Intervention de Patrick Boissier

Réunion du 7 décembre 2016 à 9h30
Commission de la défense nationale et des forces armées

Patrick Boissier, président du groupement des industries de construction et activités navales :

Le processus de vente de STX n'est pas entre nos mains : il dépend des banques coréennes qui contrôlent aujourd'hui l'entreprise. Plusieurs offres, vous le savez, ont été déposées ; il appartient maintenant aux Coréens d'en retenir une.

Voici néanmoins ce que nous pouvons en dire et qui nous paraît essentiel.

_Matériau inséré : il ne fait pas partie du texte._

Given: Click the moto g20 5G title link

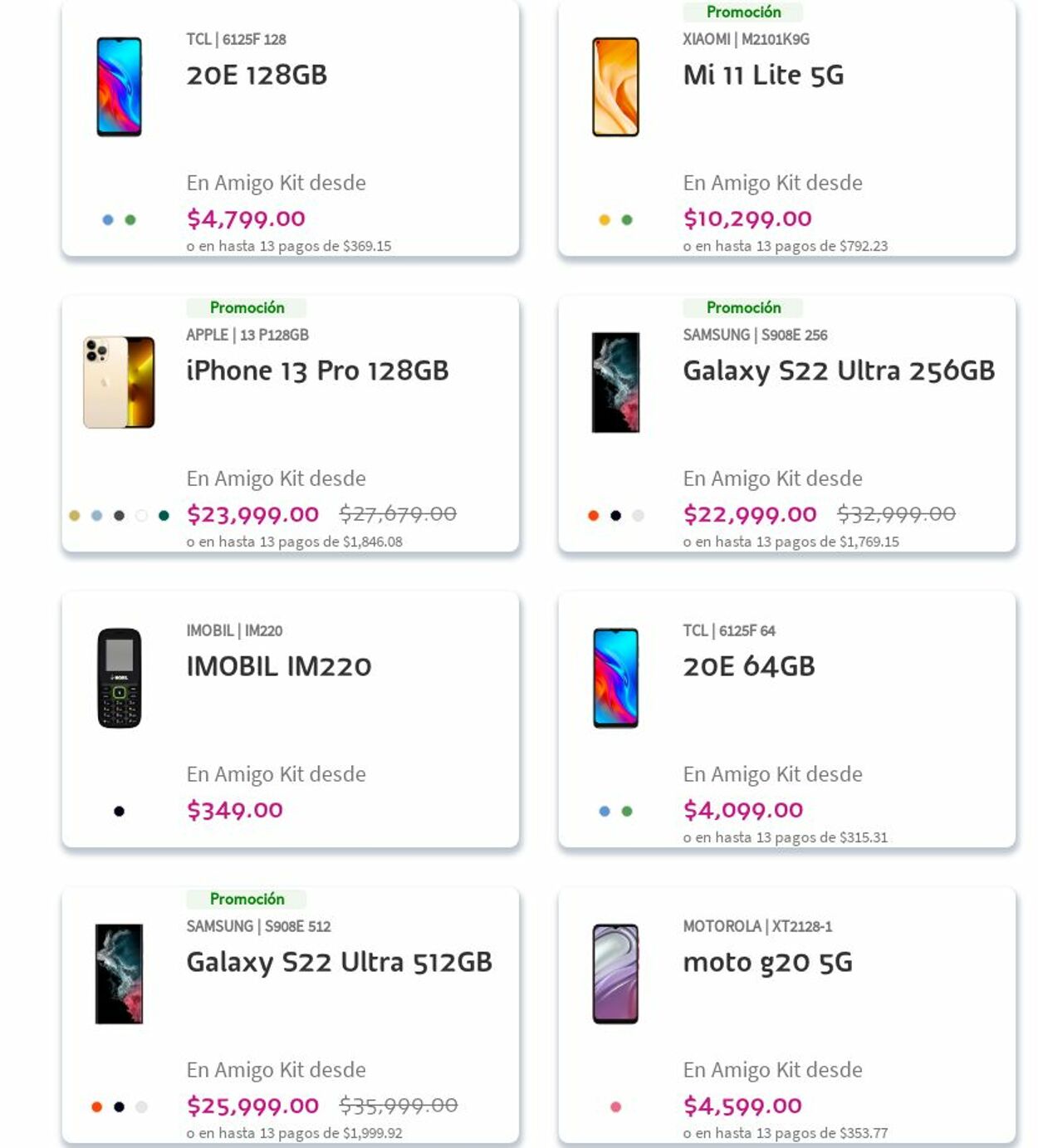Looking at the screenshot, I should click(767, 962).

D'abord, le chantier de Saint-Nazaire est le seul chantier de France qui ait la capacité, les équipements et les compétences permettant de construire des navires militaires de grande taille : au-delà de 15 000 tonnes, à Lorient, cela ne passe plus ! Il n'y a qu'à Saint-Nazaire que l'on puisse construire un deuxième porte-avions, des BPC, des FLOTLOG. Il est donc indispensable que la France contrôle d'une manière ou d'une autre ce qui s'y passe.

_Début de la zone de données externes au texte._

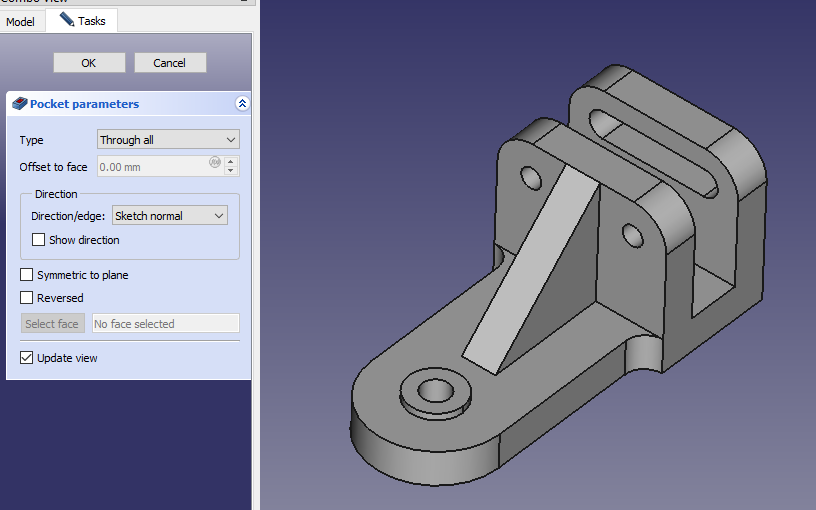Click the No face selected field
Image resolution: width=816 pixels, height=510 pixels.
coord(165,324)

Ensuite, le chantier de Saint-Nazaire, qui est aujourd'hui en bonne santé grâce à son positionnement sur les navires de croisière, représente plus de la moitié de l'activité de construction navale en France. Même s'il n'opère pas ou peu dans le secteur militaire, il existe une très forte imbrication des compétences. Saint-Nazaire représente au moins 20 000 emplois directs dans le secteur de la construction navale. C'est donc un actif économique et social qu'il faut préserver, ce qui suppose de respecter quatre impératifs.

Premièrement, Saint-Nazaire ne doit pas devenir la variable d'ajustement d'un ensemble plus large. En effet, la construction navale est une activité cyclique qui fait appel à des compétences de très haut niveau, lesquelles sont pour beaucoup spécifiques à ce domaine et doivent donc être maintenues y compris en basses eaux, ce qui implique de conserver sur place le minimum d'activité nécessaire. Il est vrai que Saint-Nazaire a pour lui d'être le seul endroit ou presque où l'on peut construire de très gros paquebots ; mais cela ne suffit pas.

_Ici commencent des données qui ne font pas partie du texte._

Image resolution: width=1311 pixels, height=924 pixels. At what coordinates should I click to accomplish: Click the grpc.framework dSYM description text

Deuxièmement, nous avons affaire à des outils de très haute technologie, et la nécessité d'avoir toujours un coup d'avance, voire deux ou trois comme l'a dit Hervé Guillou, oblige à innover en permanence. Or l'innovation réside dans la conception et dans les bureaux d'études. Quelle que soit la solution retenue, Saint-Nazaire doit donc absolument conserver cette capacité : il ne faut pas en faire un simple atelier de montage.

Troisièmement, dans le métier de la croisière, on ne peut prendre de commandes si l'on n'est pas capable soit d'apporter au client des financements, soit, si c'est lui qui les apporte, de lui fournir les garanties financières permettant de faire face à un éventuel problème – garantie de remboursement d'acompte, de bonne fin, etc. Il est indispensable que Saint-Nazaire soit doté des moyens d'obtenir ces financements ou ces garanties financières.

Le quatrième impératif est peut-être le plus important. Un armateur qui commande un navire de croisière à un chantier naval attend une livraison trois ans plus tard. Mais il commande toujours deux navires : un prototype et un sister ship, lequel deuxième sera livré au bout de quatre ou cinq ans. Et puisque les armateurs veulent désormais des séries de bateaux, il en attend aussi un troisième, un quatrième, un cinquième qui seront livrés dans six, sept, huit ans. De ce fait, un armateur ne passe une commande à un chantier que s'il en perçoit la pérennité. La solution qui sera retenue doit donc non seulement être pérenne, mais donner aux armateurs la perception qu'elle l'est.

Je vous livre là une grille d'analyse permettant de juger des solutions qui seront apportées et qui, malheureusement, ne sont pas entièrement entre nos mains.